**** SUPPLIED INFORMATION

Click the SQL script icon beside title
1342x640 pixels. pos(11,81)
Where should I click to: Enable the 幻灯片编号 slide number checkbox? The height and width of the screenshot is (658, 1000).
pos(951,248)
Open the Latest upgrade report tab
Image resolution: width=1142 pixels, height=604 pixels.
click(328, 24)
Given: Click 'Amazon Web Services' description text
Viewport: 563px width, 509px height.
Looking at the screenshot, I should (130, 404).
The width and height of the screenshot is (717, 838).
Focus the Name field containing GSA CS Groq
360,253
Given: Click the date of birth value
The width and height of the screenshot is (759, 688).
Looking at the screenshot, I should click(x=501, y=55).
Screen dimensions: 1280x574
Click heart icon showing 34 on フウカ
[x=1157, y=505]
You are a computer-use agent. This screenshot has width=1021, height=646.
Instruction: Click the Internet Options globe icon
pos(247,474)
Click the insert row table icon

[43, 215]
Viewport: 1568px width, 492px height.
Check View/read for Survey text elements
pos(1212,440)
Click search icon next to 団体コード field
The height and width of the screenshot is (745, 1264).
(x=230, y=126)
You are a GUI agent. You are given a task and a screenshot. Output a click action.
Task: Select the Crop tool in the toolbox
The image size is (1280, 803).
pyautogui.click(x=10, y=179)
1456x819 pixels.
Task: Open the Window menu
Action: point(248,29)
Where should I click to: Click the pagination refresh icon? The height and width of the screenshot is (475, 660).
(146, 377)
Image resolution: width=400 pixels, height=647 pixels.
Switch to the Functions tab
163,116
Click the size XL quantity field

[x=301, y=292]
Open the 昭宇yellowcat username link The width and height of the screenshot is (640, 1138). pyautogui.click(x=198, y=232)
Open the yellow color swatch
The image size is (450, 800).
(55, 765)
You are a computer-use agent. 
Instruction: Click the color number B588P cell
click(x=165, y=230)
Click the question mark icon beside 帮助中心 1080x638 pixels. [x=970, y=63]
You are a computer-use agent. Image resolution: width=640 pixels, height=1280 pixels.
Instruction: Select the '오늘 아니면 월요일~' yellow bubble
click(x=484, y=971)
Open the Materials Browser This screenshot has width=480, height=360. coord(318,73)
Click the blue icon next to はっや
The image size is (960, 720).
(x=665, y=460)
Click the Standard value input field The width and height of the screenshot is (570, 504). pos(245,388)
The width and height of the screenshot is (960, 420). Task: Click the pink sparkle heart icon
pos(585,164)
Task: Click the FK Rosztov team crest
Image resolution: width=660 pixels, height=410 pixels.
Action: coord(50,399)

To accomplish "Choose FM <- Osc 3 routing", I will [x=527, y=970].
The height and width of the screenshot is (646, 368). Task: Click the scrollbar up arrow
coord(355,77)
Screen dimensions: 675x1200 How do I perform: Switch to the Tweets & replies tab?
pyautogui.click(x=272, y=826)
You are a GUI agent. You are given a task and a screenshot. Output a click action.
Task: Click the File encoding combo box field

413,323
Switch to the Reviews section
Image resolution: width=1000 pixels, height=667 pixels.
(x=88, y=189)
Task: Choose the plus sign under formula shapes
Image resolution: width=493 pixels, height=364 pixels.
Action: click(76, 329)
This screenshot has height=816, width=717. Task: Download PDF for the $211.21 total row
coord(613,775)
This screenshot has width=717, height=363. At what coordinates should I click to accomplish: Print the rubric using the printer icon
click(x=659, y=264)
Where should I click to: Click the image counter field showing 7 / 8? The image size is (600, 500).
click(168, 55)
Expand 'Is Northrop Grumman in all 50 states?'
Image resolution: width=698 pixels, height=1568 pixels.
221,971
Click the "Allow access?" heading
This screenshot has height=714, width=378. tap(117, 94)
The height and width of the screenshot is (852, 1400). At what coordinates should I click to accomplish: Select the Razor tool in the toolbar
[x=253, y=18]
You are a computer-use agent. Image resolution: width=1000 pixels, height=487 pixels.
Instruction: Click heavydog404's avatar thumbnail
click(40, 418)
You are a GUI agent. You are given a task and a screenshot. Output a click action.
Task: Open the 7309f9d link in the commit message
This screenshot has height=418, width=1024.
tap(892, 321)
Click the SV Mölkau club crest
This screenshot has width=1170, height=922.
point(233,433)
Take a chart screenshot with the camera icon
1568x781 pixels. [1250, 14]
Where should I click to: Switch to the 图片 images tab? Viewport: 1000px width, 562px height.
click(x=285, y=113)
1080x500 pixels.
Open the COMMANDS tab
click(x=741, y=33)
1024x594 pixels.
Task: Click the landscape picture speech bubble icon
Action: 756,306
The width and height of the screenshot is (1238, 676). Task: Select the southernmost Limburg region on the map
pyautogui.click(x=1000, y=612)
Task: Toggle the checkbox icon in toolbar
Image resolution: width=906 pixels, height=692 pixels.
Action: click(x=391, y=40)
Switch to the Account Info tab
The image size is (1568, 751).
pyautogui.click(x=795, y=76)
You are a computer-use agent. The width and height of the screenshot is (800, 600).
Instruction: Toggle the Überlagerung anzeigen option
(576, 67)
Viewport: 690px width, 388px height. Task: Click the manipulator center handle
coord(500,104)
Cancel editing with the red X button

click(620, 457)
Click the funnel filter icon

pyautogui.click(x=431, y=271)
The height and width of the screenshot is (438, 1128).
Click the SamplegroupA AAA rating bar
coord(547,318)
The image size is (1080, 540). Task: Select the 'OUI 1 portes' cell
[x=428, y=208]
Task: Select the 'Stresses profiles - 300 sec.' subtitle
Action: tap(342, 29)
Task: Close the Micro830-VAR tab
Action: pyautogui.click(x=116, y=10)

********

:: ASSIGNMENT ::
Report every line in the data above in which the word "value" appears.

:: RESULT ::
Given: Click the date of birth value
Click the Standard value input field The width and height of the screenshot is (570, 504). pos(245,388)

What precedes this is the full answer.